We use this for constants: Generating the body of a function (or
initializer of a global) may need to access a constant. Though in
deferred loading mode we may not have decided (yet) into which module
to place the constant.
* We emit an unresolved constant access (kind of dummy instructions
which still maintain stack machine) as a patchable region in the
instruction stream and remember that the constant (and any constant it
refers to, directly or indirectly) was used by the corresponding module.
* After code generation we have collected all constant uses (and the
modules they are used in) and have therefore all knowledge to decide
where to place constants. (See below on placement logic)
* In a final link phase that will walk over any instructions with
unresolved constant accesses (patchable regions) and patch them up
with the actual instructions to access the constants.
Part 1) Determination of global order
So far the creation order of globals determined the order in the global
section. But now we emit unresolved global uses and later on have to
define (or import) the globals in modules.
=> To allow this we now determine the order of globals when we build the
globals section instead.
=> This would also allow other things: Choose ordering of globals based
on usage count, etc.
Part 2) Separation of concerns in `constants.ensureConstant()`
So far the `constants.ensureConstant()` has done several things:
* performed constant lowering
* analyzing whether the constant should be lazy or eager
* determine the type of the global of the constant
* actual creation of global & initializer function (if needed)
* doing the above for all transitive constants
=> The result was the `ConstantInfo` object.
We now separate these things:
The first part will lower constants, determine lazy or not, determine
type. This will recursively walk the constant DAGs and create
`Constantinfo` as needed for all of them.
=> Each `ConstantInfo` (representing information about a `Constant`)
will now also remember the child constants (in the form of
`List<ConstantInfo> children`) it will use when defining the constant.
=> When code generation uses a constant we will remember that that
module-use of the constant and all it's child constants.
=> Representing this as `constantInfo.children` avoids recursive AST
visiting, avoids re-lowering the constants and ensures we don't have
to keep two AST visitors in sync.
Part 3) Tracking constant uses
When the code generation uses a constant, we remember it being used in
the module being currently compiled. We use this usage information in
the final stage to determine where to place constants.
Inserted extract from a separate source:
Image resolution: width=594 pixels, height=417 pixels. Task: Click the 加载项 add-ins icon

Special situation: If we have constant uses across modules where
deferred loading is involved. For example here:
```
import 'foo.d.dart' deferred as foo;
main() {
...
print(foo.topLevelConstant);
}
```
which gets lowered to something like this
```
StaticInvocation(target=print, args=[
let
_ = StaticInvocation(target=checkLibraryIsLoaded, args=[StringLiteral('foo')])
in
ConstantExpression(topLevelConstant)
)
```
Even though the main module is using the `topLevelConstant` it does so
under what I call a deferred loading "load guard": The code accessing
the constant will never be executed unless the `foo` deferred library
was successfully loaded.
=> We make our usage tracking consider such uses not a usage of the main
module but rather the module containing deferred library of the
"load guard".
=> The `CodeGenerator` will track the active "load guard" when it goes
down the tree.
=> This allows pushing constants to deferred modules even if they are
used in main module code.
Part 4) Defining of constants
During code generation we (generally speaking) emit a patchable region &
record the constant use of the constant DAG (see above).
During the linking phase we then have global knowldge of constant uses
and start defining them.
Theoretically we want to define a constant in a wasm module in the
loading graph where all using modules have it as direct or indirect
dependency but the dependency being the closest one to the uses.
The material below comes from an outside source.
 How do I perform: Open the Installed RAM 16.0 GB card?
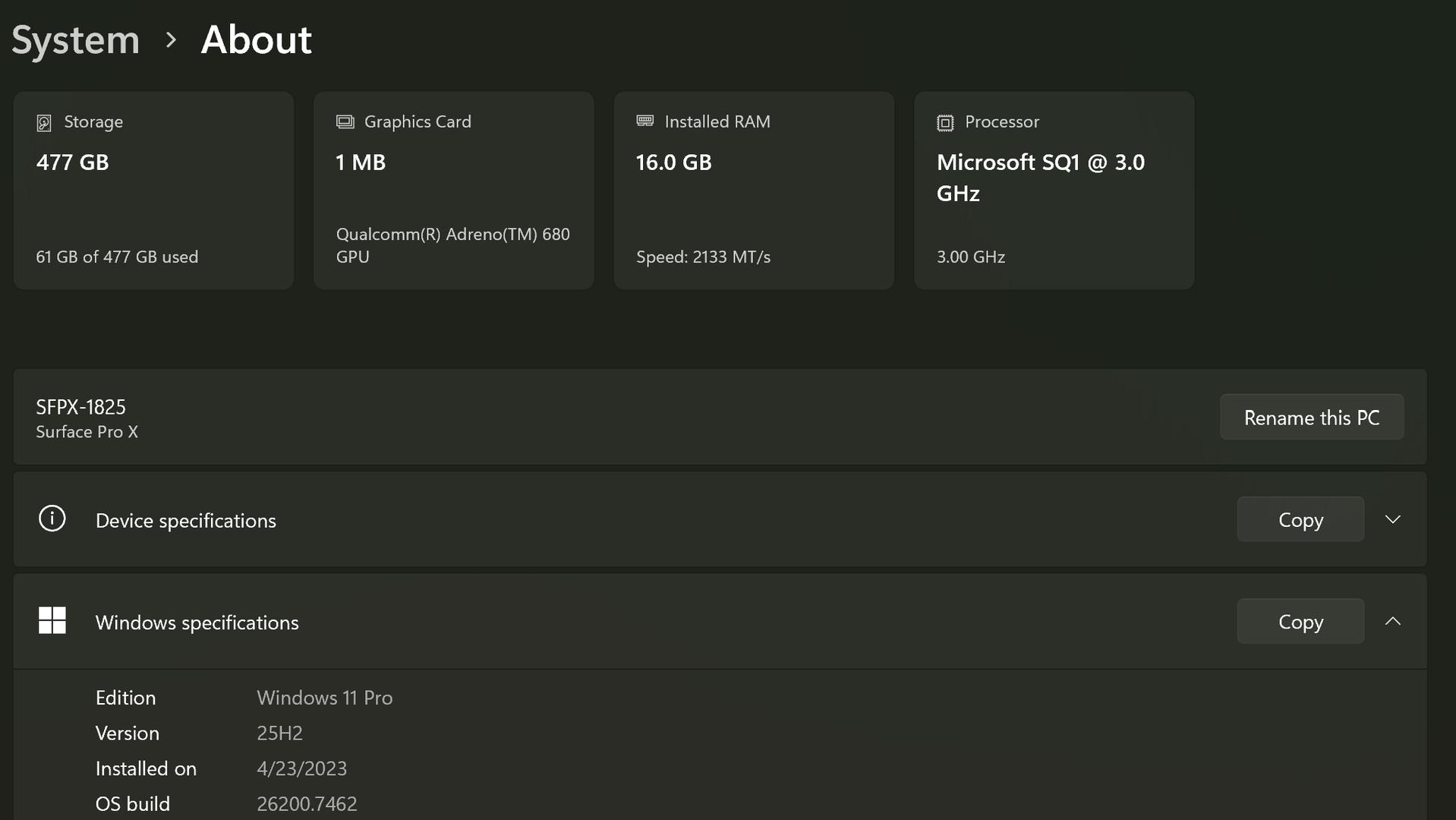753,191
=> As simplification for now: If two different modules use a constant we
place it in the main module. We can later on make this more precise if
complexity is warrented.
To avoid emitting many patchable regions that we later on have to fix
up we add an optimization during code generation:
=> As soon as a use is in the main module, we define the constant DAG
in the main module.
=> As soon as there's 2 uses in different modules, we define the
constant DAG in the main module.
Misc
* We separate constant definition from importing / exporting them.
* The new architecture changes constant visiting slightly so the names
of constants in expectation files change as a side-effect of this.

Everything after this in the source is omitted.